Hello!
I had a couple of questions regarding some things I noticed with MFA. I can't tell if they're bugs or security features.
First, Peer accounts. It appears no user is able to change the "Enable MFA" status from the "Peers" menu in the left-hand navigation. As far as I'm aware, that is only place a different administrator could disable MFA for a peer user in the event they lost their phone or were otherwise unable to enter the TOTP. My first thought was the permissions - perhaps an admin can change a help desk or CSR peer from the Peer account menu, but not admin to admin. However, I'm not able to change this option from the 'serveradmin' super user account either. I uncheck the option and select Update. It appears to take, however, when I navigate back to the Peer, it remains unchanged. The database remains untouched as well. Is this by design for some reason I'm missing? It creates a scenario where, if a Peer user needs their MFA reset, the only option I can see is to change the database directly, which I'd rather not do.

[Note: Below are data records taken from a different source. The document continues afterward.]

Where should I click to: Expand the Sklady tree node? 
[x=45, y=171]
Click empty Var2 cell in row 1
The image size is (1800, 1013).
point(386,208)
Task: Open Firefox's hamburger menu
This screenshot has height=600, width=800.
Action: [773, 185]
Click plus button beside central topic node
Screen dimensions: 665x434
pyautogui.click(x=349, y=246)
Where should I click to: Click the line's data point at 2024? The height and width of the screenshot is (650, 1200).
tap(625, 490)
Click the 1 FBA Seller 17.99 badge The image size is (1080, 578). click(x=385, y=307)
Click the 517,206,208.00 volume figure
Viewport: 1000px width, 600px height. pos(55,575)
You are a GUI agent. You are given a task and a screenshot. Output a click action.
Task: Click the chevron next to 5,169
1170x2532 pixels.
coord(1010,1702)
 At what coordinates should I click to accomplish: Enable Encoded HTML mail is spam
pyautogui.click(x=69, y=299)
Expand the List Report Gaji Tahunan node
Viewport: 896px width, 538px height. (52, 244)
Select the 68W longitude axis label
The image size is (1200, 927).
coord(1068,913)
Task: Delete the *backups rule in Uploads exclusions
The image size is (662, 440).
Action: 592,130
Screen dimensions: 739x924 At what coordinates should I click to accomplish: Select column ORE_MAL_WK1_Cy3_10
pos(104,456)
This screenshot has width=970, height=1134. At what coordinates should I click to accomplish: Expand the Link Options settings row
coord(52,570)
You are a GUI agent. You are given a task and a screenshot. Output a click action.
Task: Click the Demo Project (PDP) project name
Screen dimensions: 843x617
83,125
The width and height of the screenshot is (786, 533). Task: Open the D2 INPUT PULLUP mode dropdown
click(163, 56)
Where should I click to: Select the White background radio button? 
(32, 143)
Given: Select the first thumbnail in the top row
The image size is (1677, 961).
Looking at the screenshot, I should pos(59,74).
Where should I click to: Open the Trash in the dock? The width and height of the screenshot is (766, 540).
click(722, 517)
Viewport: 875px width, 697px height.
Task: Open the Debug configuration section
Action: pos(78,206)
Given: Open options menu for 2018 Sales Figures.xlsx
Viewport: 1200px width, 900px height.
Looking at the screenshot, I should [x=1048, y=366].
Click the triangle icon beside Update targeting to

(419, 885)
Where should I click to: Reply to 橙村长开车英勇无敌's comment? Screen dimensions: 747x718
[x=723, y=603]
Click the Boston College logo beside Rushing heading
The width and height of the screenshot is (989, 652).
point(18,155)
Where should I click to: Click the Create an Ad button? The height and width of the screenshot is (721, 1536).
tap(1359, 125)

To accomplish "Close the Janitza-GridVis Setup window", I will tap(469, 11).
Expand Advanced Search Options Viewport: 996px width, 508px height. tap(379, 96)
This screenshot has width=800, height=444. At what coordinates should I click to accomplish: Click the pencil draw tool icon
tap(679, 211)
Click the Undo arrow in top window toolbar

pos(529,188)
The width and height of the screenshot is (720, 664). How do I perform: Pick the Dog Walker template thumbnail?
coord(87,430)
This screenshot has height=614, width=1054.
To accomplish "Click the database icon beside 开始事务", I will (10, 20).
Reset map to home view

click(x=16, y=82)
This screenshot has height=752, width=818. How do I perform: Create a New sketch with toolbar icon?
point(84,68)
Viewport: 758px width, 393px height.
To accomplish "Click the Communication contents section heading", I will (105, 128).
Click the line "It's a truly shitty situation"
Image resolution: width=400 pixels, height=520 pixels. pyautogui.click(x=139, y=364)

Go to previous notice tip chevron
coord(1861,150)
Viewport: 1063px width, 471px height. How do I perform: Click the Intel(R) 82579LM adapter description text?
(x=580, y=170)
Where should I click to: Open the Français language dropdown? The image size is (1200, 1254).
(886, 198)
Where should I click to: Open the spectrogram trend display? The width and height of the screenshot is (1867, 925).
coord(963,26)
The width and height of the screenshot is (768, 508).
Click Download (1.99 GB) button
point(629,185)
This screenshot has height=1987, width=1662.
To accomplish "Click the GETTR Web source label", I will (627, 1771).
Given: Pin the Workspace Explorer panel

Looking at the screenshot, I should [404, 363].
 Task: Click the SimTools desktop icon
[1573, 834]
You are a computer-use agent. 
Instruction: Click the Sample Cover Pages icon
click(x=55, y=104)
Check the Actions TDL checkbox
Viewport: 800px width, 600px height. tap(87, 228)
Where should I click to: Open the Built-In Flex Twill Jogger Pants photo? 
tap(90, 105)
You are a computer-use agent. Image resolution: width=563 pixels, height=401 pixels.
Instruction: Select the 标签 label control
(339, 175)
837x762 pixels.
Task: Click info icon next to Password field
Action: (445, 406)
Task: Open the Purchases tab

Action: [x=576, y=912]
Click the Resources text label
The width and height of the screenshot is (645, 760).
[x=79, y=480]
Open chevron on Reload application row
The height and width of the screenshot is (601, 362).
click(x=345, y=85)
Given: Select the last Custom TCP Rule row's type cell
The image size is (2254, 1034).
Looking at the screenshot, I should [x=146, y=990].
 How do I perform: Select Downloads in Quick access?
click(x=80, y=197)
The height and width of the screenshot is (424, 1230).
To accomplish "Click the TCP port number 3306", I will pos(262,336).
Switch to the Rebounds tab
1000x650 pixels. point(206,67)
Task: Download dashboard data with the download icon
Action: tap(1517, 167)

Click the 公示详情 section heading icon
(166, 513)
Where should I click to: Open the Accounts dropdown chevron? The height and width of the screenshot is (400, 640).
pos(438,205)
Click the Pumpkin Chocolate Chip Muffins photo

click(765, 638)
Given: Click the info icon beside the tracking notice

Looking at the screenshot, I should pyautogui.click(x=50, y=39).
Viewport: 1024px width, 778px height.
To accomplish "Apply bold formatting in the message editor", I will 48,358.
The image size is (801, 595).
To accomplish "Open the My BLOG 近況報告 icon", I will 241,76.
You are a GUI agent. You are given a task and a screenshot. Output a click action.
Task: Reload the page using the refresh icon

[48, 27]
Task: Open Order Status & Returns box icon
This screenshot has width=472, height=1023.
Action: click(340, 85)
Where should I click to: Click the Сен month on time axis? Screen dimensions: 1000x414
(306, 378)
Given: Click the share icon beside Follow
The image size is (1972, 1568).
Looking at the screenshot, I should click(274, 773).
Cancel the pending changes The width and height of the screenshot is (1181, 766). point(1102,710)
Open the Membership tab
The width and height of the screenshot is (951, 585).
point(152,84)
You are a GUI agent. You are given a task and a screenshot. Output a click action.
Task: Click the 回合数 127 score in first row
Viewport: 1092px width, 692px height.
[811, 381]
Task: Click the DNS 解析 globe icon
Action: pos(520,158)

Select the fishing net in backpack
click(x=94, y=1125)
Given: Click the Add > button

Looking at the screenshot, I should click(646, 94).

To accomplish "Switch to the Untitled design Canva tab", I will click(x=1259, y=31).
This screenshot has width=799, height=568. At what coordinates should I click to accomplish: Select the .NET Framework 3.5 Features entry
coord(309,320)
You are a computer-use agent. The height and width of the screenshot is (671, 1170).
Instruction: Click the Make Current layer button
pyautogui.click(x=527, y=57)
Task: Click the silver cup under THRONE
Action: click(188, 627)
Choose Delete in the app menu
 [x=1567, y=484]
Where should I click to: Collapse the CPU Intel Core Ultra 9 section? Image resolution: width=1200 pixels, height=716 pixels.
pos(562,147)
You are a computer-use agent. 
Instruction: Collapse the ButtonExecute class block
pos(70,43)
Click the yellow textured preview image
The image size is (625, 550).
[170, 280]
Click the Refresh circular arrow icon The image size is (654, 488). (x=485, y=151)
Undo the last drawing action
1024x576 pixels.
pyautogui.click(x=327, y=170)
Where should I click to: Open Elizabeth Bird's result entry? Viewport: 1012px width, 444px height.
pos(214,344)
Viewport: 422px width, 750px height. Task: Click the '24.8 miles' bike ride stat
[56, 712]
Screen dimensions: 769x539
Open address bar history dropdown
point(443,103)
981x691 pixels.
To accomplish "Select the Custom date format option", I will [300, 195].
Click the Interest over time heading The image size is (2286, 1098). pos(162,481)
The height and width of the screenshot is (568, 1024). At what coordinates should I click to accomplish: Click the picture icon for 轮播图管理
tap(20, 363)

Second, the option to "Resend PIN" at the MFA prompt. It was raised as a security concern from some of our customers. I can see their point, as it effectively lets you sidestep the need to have the user's mobile device if you've compromised their email. I understand the attack would involve compromising the passwords of both SolidCP and their email, and the email itself should be protected with MFA. Funnily enough, it does provide a final bail out option for the first issue regarding a Peer account lockout. Is that the rationale behind this option? I can understand it's availability if the user doesn't setup an authenticator app and just uses email-based MFA, but I believe this option should be disabled if the user has a mobile device configured. I also believe it would be nice to provide a means for higher level administrators to disable MFA via the Peer account menu.
Thank you for bringing this security feature into SolidCP. It's been fantastic and setup was super easy. It's really just these points that have left me a little confused.